*Quoted passage:*
In late February, a man named John Schwarz took to social media to issue a rallying cry. “The system has been designed to exploit us,” the self-described mindfulness and meditation facilitator said in a video to his thousands of followers. “On February 28, we are going to remind them who really holds the power. For one day, we turn it off.”
The video, which was shared nearly 700,000 times on Instagram, called for a 24-hour nationwide consumer boycott of major retailers. People around the country jumped on board, targeting major companies like Target, Walmart, McDonald’s, and Meta for such sins as shutting down their diversity, equity and inclusion initiatives.
Despite the social media hype, expert Lawrence Glickman, M.A. 89’, Ph.D. ’92 is skeptical that the recent blackout will have any lasting effect on big retailers’ bottom line. But that’s part and parcel for consumer activism, he says, which has a long and storied history in American politics.
“I don’t think [the February 28 blackout] stands a great chance of being a success. I’ll be shocked if in three weeks we’re still talking about it,” he says. “But I’ve been shocked and wrong before. History is full of surprises.”
Glickman, professor of history and American studies at Cornell University, spent his career studying American consumer politics and the history of capitalism and conservatism. While a graduate student at Berkeley, he began researching his first of four books, A Living Wage: American Workers and the Making of Consumer Society, which documents 19th-century Americans’ fight for fair pay. His 2009 book, Buying Power: A History of Consumer Activism in America, traces the lineage of consumer-led dissent, from the Boston Tea Party to the present.
This interview has been edited for length and clarity.

What brought you into the field of consumer activism?
In the 1990s, the standard view of a lot of historians and a lot of intellectuals was that consumer politics was superficial, it was inherently kind of conservative. So I wrote the book Buying Power, which was a history of different forms of consumer activism, starting with the American Revolution and moving through the late 20th, early 21st century.
Consumer politics, like any other form of politics, doesn’t have an inherent progressive or conservative streak. I found, in the course of my research, very conservative boycotts, for example, but also very radical boycotts. Some of the most famous boycotts in our history—the Montgomery Bus boycott or the United Farm Workers grape boycott—have been progressive. But certainly a lot of them have not. My argument is that consumer politics is an American political tradition and that we need to take it seriously.
But we don’t really have a great memory of it in the United States, unlike, say, the Civil Rights Movement, where there’s a lot of emphasis on standing on the shoulders of those who came before us. The next generation often forgets what the previous generation did and reinvents the wheel. In my research, I find the same debates being replayed over and over again.
Do you have a theory about why that is?

*Listing:*
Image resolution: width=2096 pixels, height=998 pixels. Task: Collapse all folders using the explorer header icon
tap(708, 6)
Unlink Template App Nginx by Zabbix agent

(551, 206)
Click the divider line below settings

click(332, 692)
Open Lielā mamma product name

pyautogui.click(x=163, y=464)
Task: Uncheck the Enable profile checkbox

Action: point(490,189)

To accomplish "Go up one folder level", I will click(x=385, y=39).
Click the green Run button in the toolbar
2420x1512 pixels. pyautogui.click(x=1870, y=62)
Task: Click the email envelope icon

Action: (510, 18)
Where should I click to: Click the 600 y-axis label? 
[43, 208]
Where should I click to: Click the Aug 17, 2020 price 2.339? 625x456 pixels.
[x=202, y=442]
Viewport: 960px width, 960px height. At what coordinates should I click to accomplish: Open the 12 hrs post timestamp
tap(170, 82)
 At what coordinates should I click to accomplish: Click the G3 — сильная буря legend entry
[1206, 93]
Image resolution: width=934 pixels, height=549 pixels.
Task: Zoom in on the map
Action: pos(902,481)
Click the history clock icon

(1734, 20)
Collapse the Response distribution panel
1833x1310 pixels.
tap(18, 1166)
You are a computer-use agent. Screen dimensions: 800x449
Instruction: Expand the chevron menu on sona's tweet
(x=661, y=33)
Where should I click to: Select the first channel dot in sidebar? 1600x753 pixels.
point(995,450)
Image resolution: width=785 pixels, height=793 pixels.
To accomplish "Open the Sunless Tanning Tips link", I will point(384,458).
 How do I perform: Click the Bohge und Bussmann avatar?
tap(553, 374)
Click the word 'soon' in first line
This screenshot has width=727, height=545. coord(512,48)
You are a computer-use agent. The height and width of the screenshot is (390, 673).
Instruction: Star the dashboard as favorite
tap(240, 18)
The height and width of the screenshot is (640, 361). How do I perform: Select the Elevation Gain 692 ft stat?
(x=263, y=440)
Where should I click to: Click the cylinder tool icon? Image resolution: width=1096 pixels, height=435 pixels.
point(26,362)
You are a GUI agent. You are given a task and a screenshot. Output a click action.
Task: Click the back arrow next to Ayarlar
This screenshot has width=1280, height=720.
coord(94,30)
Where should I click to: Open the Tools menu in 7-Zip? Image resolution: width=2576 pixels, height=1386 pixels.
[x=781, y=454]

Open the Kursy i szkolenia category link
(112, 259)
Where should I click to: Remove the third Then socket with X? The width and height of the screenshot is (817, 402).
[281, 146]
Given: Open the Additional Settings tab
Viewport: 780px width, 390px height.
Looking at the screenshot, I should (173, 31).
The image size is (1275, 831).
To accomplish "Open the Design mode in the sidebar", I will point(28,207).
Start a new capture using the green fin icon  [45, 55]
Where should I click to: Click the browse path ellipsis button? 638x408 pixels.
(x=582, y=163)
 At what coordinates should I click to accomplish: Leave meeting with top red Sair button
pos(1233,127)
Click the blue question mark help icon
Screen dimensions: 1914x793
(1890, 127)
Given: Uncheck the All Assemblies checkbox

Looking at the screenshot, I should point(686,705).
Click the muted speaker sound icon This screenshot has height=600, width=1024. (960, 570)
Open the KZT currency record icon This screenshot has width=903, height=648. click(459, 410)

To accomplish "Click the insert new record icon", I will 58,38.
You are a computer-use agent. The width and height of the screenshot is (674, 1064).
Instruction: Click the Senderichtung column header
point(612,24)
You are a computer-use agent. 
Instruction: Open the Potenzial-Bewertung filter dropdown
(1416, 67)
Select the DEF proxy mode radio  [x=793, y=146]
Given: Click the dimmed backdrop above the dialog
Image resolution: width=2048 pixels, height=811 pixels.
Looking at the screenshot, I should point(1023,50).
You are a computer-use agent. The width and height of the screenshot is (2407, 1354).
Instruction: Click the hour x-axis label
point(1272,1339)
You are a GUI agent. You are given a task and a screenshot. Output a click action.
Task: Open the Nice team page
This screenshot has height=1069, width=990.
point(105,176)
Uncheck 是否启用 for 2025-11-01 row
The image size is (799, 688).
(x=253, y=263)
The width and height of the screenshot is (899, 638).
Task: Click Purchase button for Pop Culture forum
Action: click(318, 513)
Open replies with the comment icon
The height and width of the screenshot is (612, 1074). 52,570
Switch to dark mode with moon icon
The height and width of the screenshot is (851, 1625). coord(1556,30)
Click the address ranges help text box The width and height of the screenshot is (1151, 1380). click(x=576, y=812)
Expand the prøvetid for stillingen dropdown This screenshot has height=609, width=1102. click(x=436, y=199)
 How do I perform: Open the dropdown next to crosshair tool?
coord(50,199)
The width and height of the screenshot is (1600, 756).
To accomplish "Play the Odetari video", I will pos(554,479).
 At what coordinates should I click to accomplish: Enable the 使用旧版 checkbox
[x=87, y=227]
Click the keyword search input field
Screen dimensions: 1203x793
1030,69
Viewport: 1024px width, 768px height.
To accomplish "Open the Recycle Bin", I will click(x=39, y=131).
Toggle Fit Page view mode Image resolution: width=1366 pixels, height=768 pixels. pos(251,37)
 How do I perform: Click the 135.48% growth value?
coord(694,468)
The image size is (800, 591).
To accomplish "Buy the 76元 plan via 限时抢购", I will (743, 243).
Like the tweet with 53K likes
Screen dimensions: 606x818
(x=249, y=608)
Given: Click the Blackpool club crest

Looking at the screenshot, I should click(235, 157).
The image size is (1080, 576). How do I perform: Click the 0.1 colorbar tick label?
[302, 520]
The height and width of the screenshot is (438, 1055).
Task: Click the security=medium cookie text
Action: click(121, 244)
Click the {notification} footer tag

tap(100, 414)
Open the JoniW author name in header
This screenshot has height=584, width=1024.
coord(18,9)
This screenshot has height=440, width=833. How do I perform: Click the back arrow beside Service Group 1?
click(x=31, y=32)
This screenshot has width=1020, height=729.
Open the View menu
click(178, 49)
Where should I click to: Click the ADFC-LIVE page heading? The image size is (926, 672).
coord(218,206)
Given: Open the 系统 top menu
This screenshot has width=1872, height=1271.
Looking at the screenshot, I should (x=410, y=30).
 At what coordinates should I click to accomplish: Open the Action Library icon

*Required task 1:* In the interview, at which university is Glickman a professor of history and American studies?
*Required task 2:* Rewrite the interview from "This interview has" to "early 21st century.", putting "shallow" in place of "superficial".

*Exercise response 1:* Cornell University

*Exercise response 2:*
This interview has been edited for length and clarity.

What brought you into the field of consumer activism?
In the 1990s, the standard view of a lot of historians and a lot of intellectuals was that consumer politics was shallow, it was inherently kind of conservative. So I wrote the book Buying Power, which was a history of different forms of consumer activism, starting with the American Revolution and moving through the late 20th, early 21st century.